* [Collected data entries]
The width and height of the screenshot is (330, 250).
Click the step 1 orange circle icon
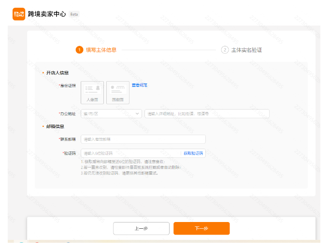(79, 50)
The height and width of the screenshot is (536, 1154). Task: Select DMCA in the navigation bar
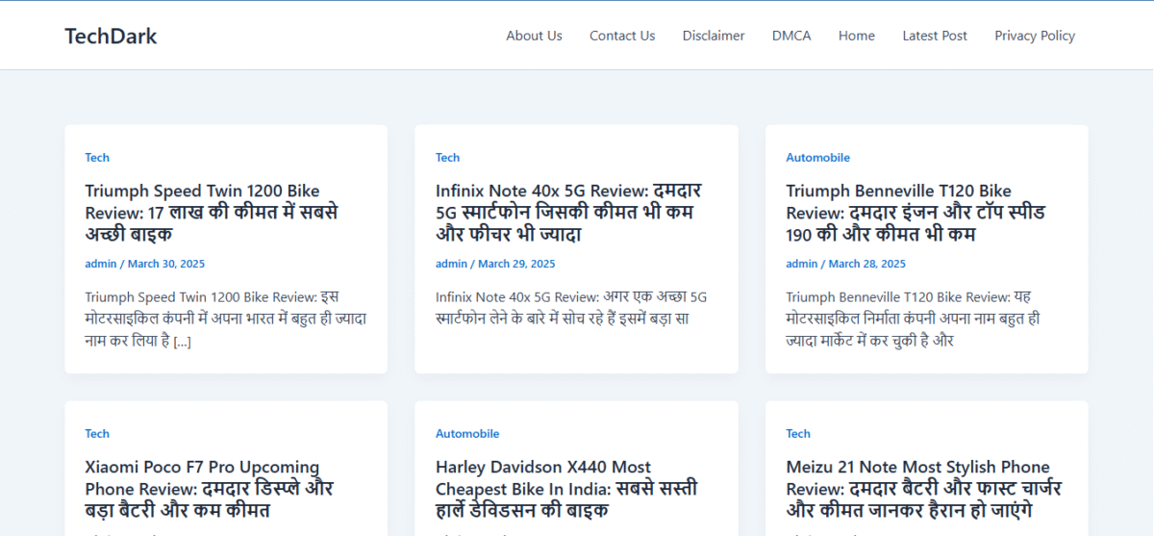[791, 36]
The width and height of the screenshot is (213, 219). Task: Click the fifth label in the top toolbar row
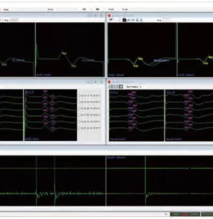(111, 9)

==

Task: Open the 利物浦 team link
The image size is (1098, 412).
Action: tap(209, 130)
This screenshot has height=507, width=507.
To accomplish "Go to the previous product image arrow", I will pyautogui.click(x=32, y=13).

* * *

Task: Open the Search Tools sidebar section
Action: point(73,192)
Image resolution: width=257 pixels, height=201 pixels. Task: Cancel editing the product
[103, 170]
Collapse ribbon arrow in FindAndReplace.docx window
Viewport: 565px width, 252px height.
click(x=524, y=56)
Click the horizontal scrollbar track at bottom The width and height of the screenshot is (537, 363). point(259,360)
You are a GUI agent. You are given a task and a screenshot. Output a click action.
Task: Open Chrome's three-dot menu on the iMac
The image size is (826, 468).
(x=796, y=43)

* [Task statement]
Write down exactly the span of lines above from the one containing "Image resolution: width=257" to the one containing "You are a GUI", both ends included.

* [Written response]
Image resolution: width=257 pixels, height=201 pixels. Task: Cancel editing the product
[103, 170]
Collapse ribbon arrow in FindAndReplace.docx window
Viewport: 565px width, 252px height.
click(x=524, y=56)
Click the horizontal scrollbar track at bottom The width and height of the screenshot is (537, 363). point(259,360)
You are a GUI agent. You are given a task and a screenshot. Output a click action.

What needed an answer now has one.